▶ [Exercise instructions]
Where a line below has the string "agent" in it, include it in the count, and give that count alone.

------ Given entries ------

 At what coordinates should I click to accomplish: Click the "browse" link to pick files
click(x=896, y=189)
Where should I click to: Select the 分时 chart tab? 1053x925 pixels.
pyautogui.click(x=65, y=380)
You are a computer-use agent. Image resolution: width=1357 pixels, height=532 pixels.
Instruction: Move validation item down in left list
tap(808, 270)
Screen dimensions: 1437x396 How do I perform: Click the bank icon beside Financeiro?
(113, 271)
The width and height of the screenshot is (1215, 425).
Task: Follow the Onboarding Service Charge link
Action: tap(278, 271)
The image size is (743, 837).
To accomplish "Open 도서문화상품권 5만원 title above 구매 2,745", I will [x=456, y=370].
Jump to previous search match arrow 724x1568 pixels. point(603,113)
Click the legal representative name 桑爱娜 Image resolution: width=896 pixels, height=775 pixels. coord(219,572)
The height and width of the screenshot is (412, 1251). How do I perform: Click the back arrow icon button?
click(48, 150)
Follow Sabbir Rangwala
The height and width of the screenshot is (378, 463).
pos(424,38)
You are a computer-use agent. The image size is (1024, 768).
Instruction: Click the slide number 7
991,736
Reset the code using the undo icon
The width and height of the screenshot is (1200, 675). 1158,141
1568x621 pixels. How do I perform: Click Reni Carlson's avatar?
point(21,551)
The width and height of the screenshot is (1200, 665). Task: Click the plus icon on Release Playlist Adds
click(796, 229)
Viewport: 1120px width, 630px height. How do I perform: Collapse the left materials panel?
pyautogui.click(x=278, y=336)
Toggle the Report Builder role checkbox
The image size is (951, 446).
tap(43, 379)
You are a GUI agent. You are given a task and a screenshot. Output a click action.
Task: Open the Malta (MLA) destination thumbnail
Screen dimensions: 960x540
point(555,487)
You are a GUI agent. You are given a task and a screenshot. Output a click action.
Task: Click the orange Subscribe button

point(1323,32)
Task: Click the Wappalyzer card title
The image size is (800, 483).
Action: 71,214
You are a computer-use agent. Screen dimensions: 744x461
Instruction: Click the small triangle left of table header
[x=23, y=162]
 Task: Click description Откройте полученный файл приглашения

------

▶ [Response box]
5